Things are different with the activities of Cloud Engineers which are classified as moderately affected by AI in the ranking. In order to be able to make the most accurate statement possible, you would of course have to break down the entire area of responsibility individually. What can be said, however, is that cloud engineering as a whole will also be noticeably changed by AI – but not to the same extent as the jobs that are at the top of the ranking.
The job role of the Security Engineer attested. His work also includes sub-steps that can easily be handled via LLMs, such as creating security documentation or developing policies. It is still up to the expert to decide whether these guidelines meet the regulatory requirements and whether the corresponding risk is acceptable for the business.
Developers remain in demand – especially because of AI
In order to seriously evaluate the value creation of IT jobs under the influence of AI, looking at job profiles alone is not enough. First, each position must be broken down into its specific individual activities. One person who knows this particularly well is Sebastian Unterreitmeier-Lessig. The expert from strategy consultancy Mercer works with his customers to examine what activities individual IT roles consist of and which of them can be automated or supported by AI in the future.
“The decisive factor here is the data situation. In other words, whether it is possible to connect an AI to the respective job in such a way that all relevant data is available to it in a processable form in order to take over parts of the work smoothly and thus make a value-adding contribution,” explains Unterreitmeier-Lessig. The influence is currently particularly evident in software development. Programming languages are highly structured and many tasks are clearly modularized. In some cases there is even a seemingly “Tayloristic” division of labor. Such work steps could easily be taken over by AI, says Unterreitmeier-Lessig.

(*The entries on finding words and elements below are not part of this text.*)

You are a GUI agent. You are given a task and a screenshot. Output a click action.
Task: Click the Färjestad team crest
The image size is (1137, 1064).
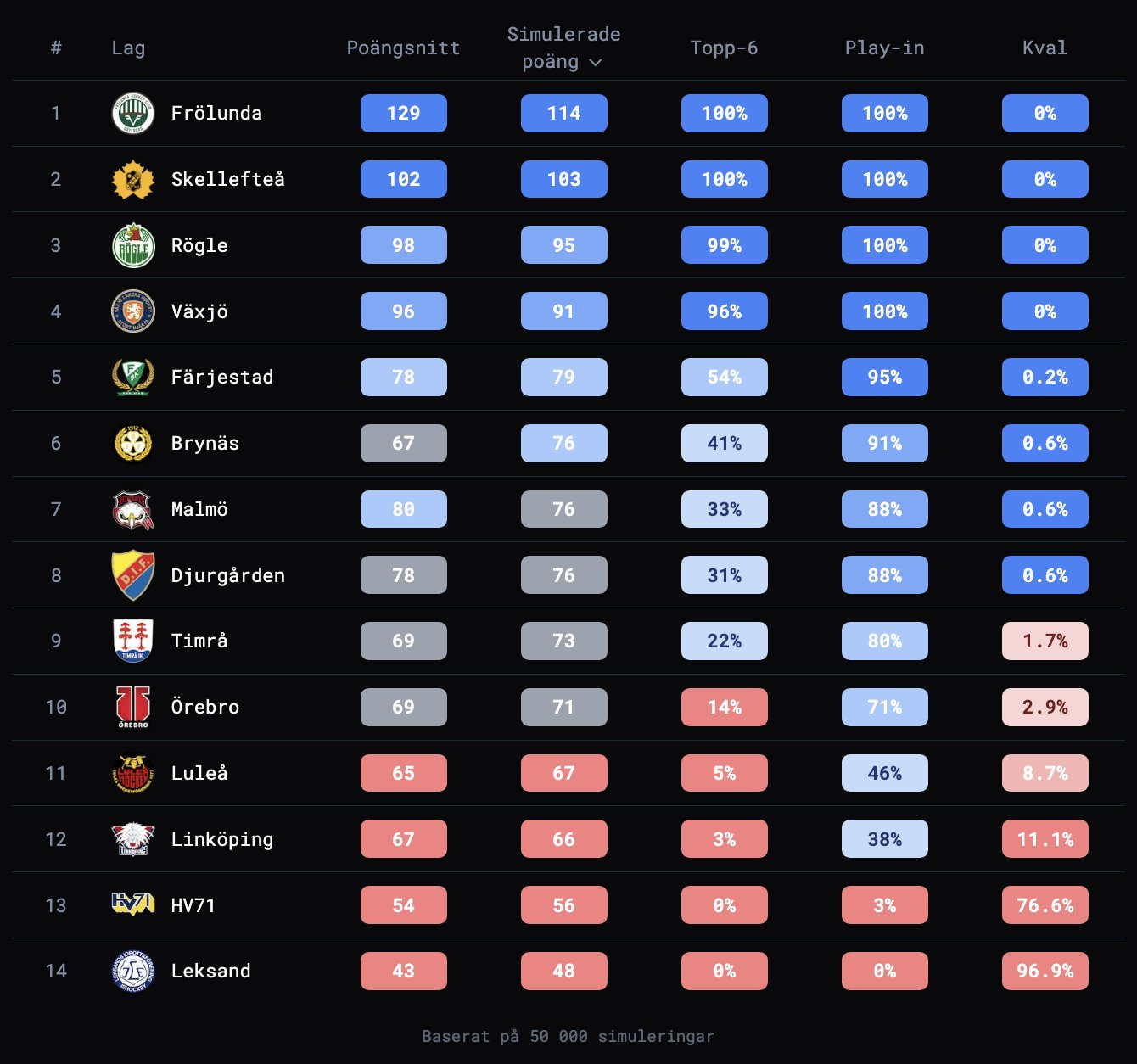(133, 377)
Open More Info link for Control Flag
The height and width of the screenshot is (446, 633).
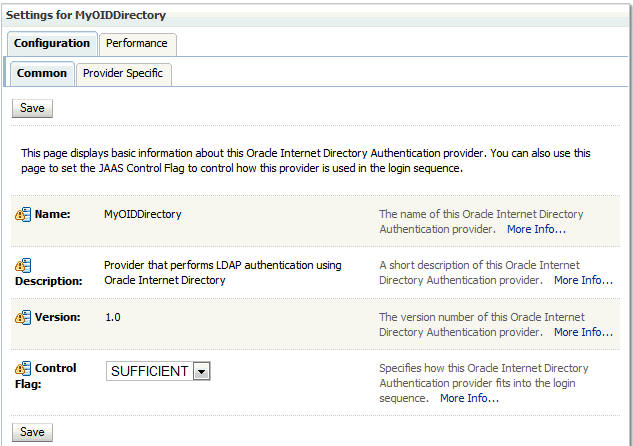tap(470, 398)
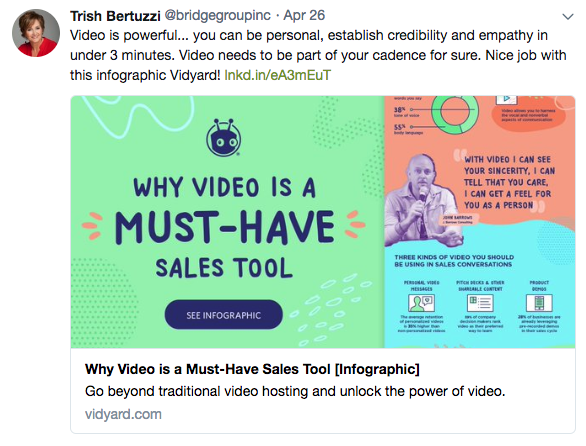
Task: Click the Apr 26 timestamp
Action: [x=304, y=16]
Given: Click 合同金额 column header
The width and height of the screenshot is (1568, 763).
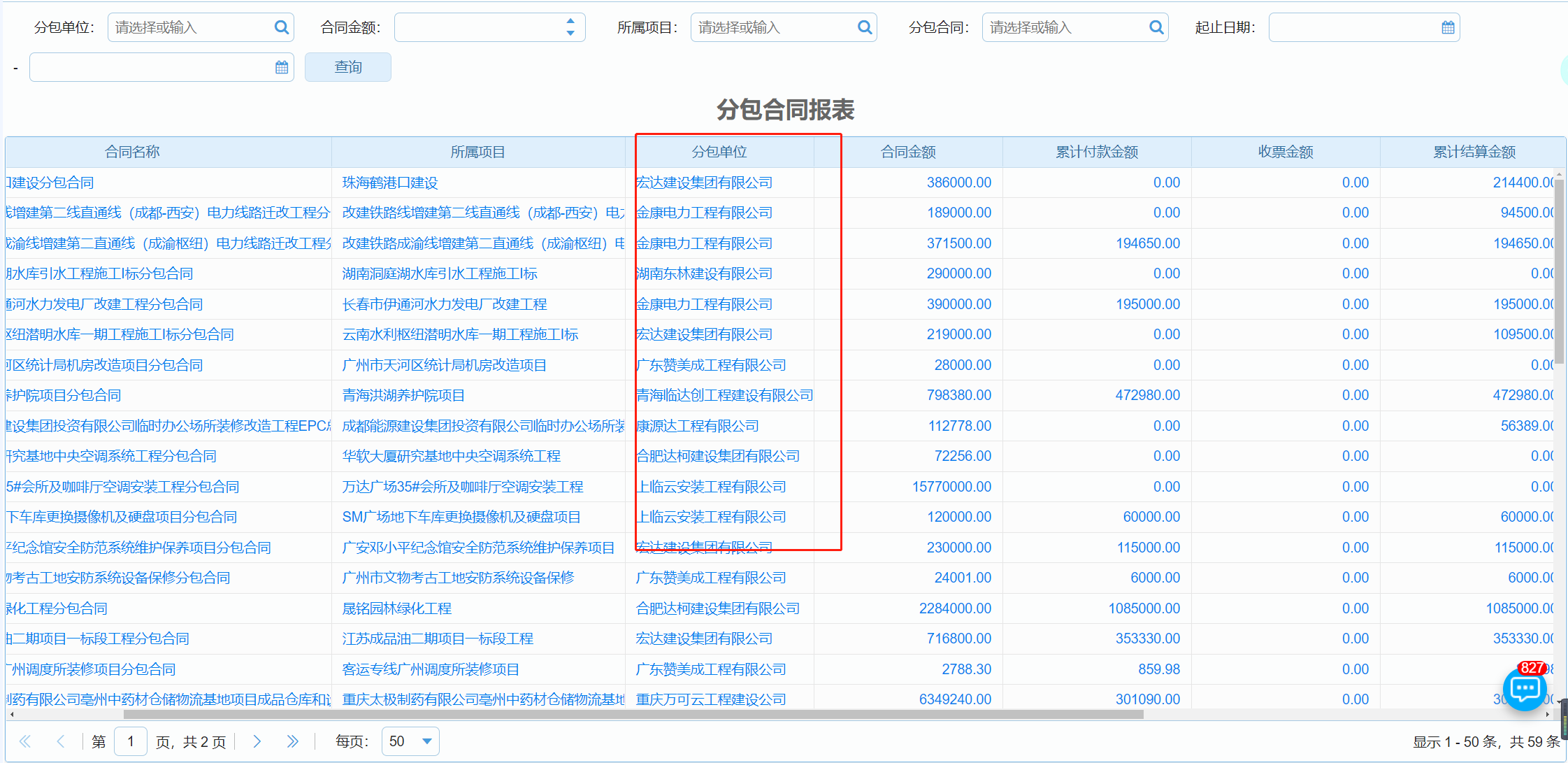Looking at the screenshot, I should point(907,152).
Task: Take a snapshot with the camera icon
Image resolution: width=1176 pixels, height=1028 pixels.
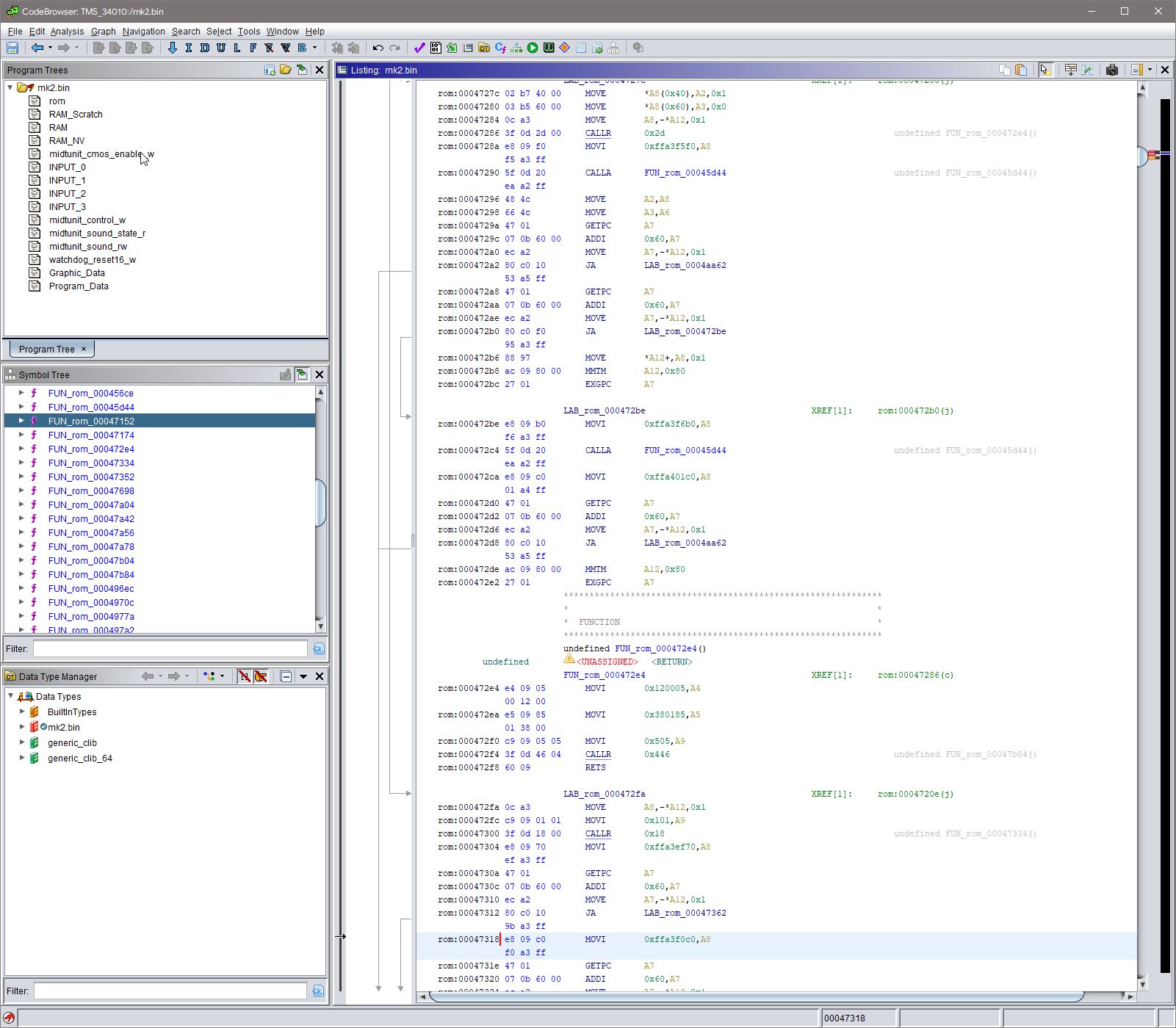Action: [x=1113, y=70]
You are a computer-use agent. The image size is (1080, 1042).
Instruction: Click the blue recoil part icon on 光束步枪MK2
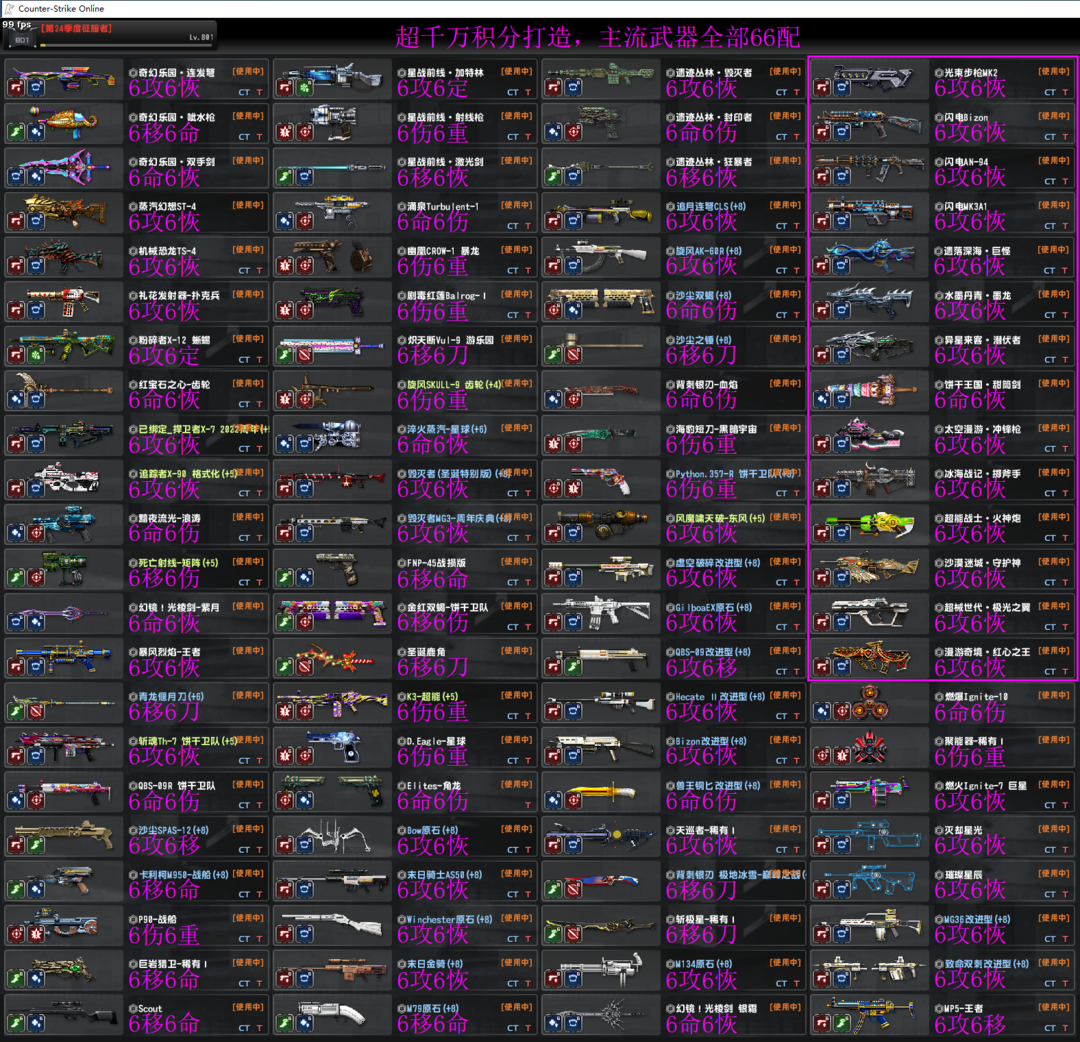point(841,88)
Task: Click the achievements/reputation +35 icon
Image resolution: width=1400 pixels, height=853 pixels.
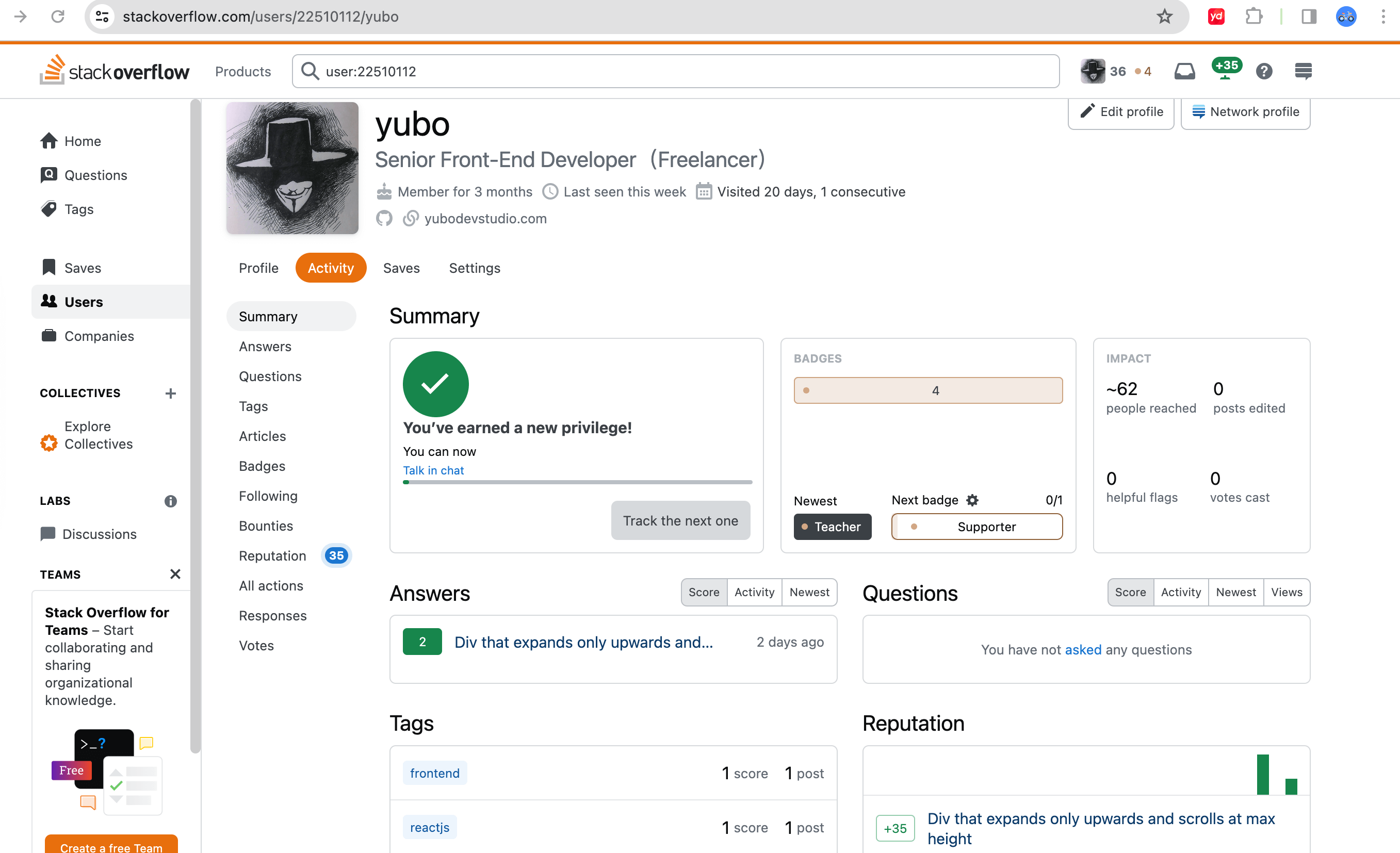Action: point(1223,71)
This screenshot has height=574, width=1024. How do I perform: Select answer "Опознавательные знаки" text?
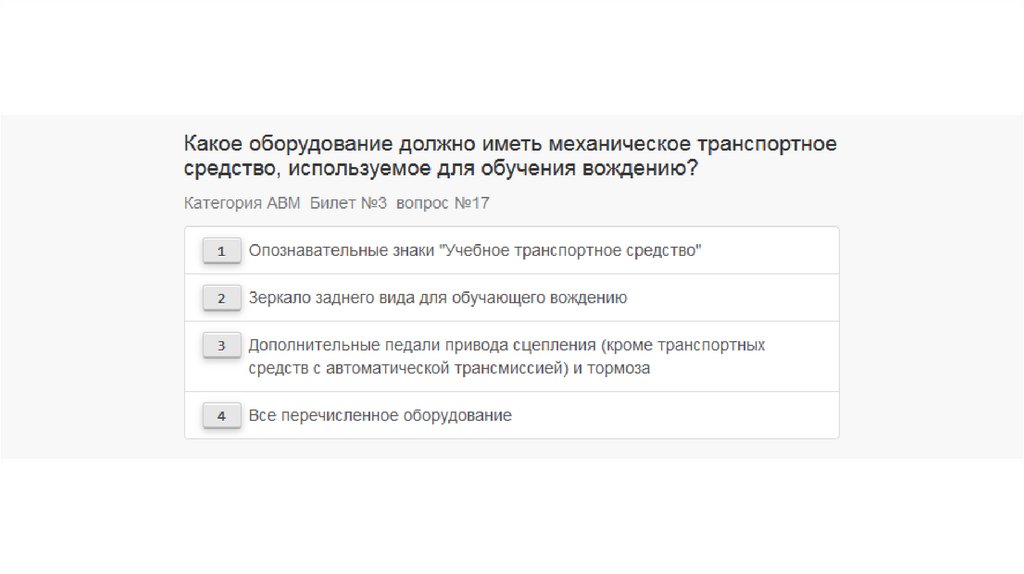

But implementation is rarely as simple as it sounds in theory. In manageable environments, AI solutions can often be tested comparatively quickly. In large organizations, on the other hand, they encounter mature IT landscapes, complex dependencies and numerous interfaces. A pure activity analysis is therefore not enough, as the consultant suggests: “I have to look at the processes, the interaction of the different levels and the interfaces. This is about reducing complexity and making these interfaces AI-ready.”
In addition to the technical and organizational analysis, the human dimension also comes to the fore. IT specialists and software developers in particular usually identify very strongly with their specific work – they are primarily concerned with the meaning of their work. When AI intervenes in this, it not only changes processes, but also the way we see ourselves, as Unterreitmeier-Lessig knows: “People really enjoy doing what they do. And they don’t want it to simply be taken over by AI.”